* TASK DETAILS: Go to the line in the entries below that holds "This screenshot has" and repeat exactly from there through the line that holds "Open the filter icon on the form toolbar", inclusive.

* RECORDS PROVIDED:

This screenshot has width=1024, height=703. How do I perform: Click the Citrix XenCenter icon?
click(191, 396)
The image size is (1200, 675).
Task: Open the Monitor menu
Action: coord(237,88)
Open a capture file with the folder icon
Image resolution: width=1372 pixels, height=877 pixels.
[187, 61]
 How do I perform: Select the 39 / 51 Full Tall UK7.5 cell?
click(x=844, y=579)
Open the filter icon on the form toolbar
==
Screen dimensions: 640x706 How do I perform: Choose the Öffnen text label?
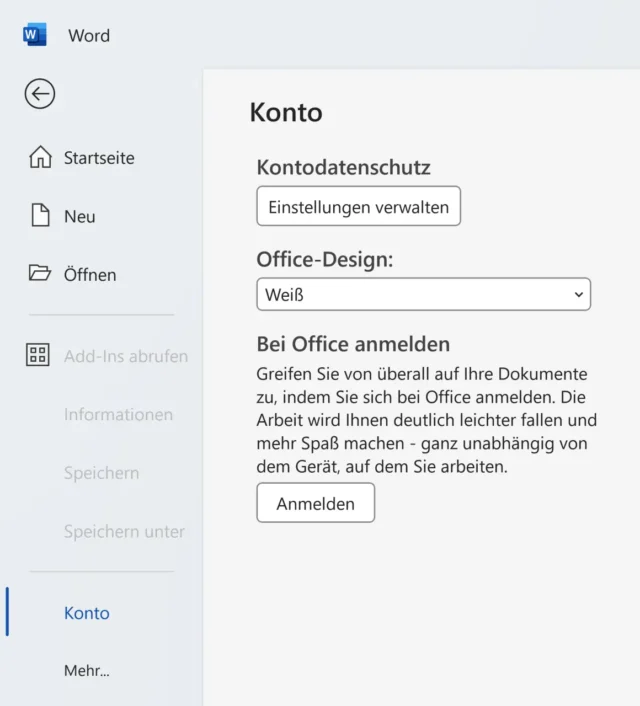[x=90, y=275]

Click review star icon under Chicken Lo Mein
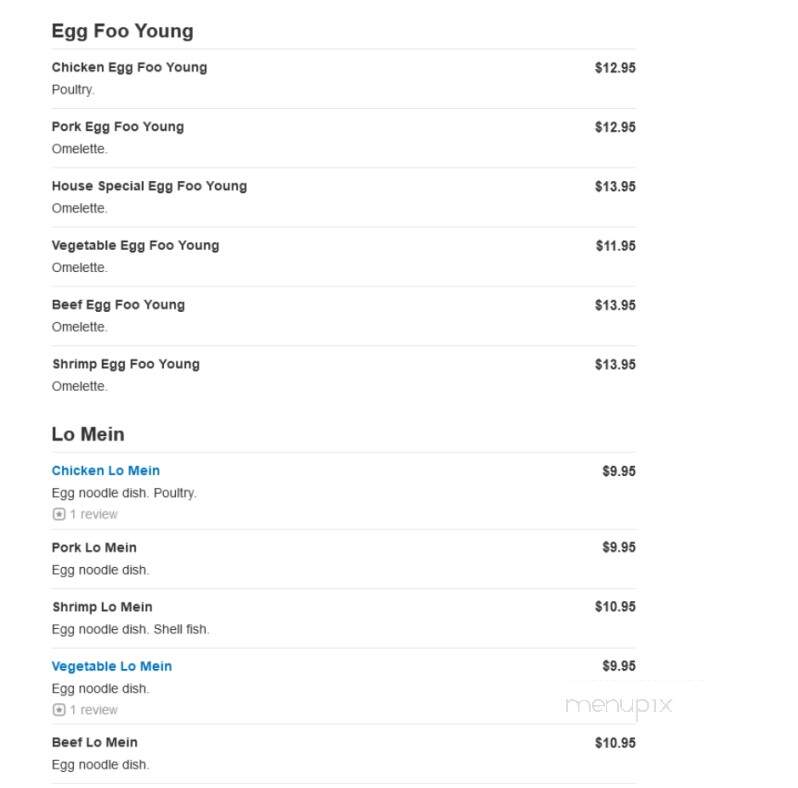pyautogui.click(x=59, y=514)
---
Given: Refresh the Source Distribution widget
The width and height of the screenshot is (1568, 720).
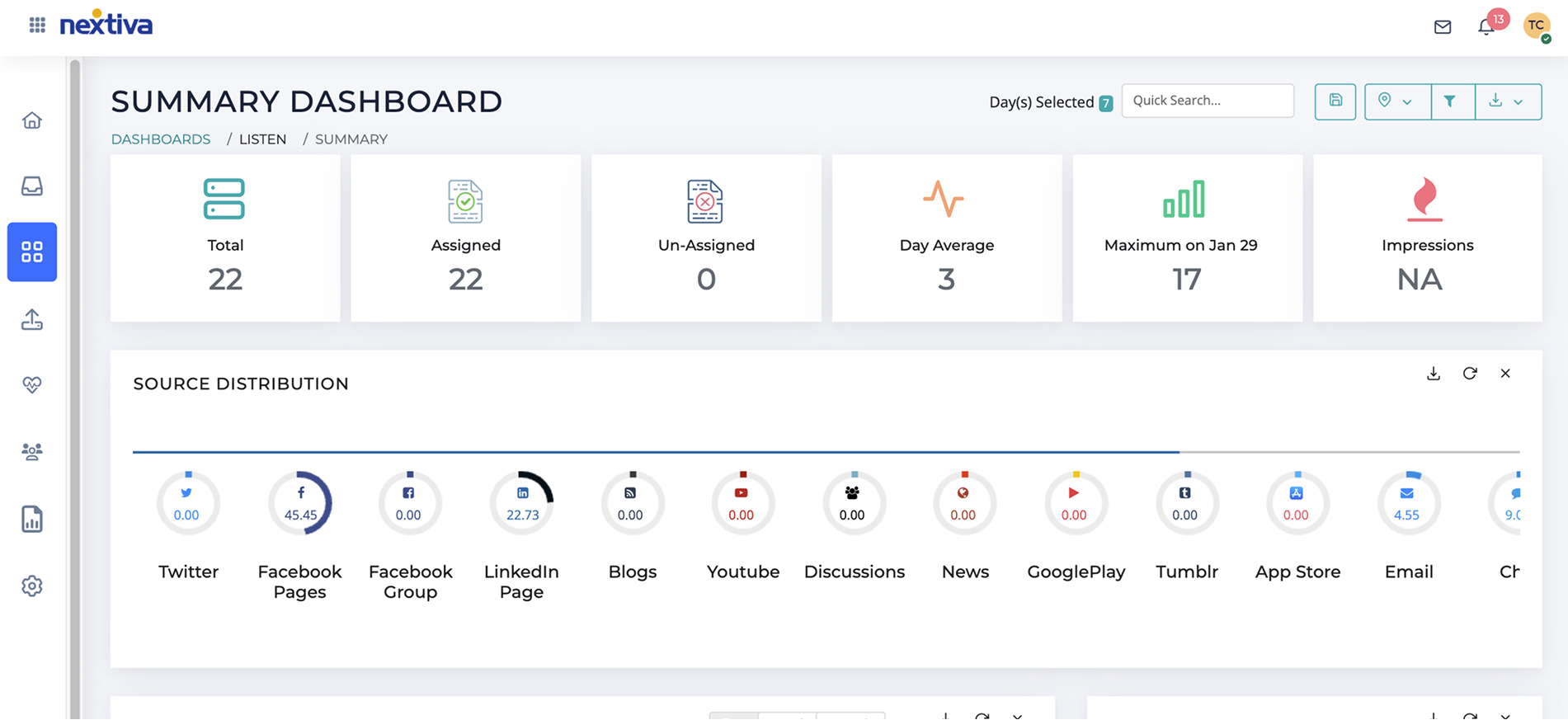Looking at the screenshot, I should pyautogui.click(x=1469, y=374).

* OUTPUT:
This screenshot has width=1024, height=703. How do I perform: Click the Citrix XenCenter icon?
click(191, 396)
The image size is (1200, 675).
Task: Open the Monitor menu
Action: coord(237,88)
Open a capture file with the folder icon
Image resolution: width=1372 pixels, height=877 pixels.
[187, 61]
 How do I perform: Select the 39 / 51 Full Tall UK7.5 cell?
click(x=844, y=579)
Open the filter icon on the form toolbar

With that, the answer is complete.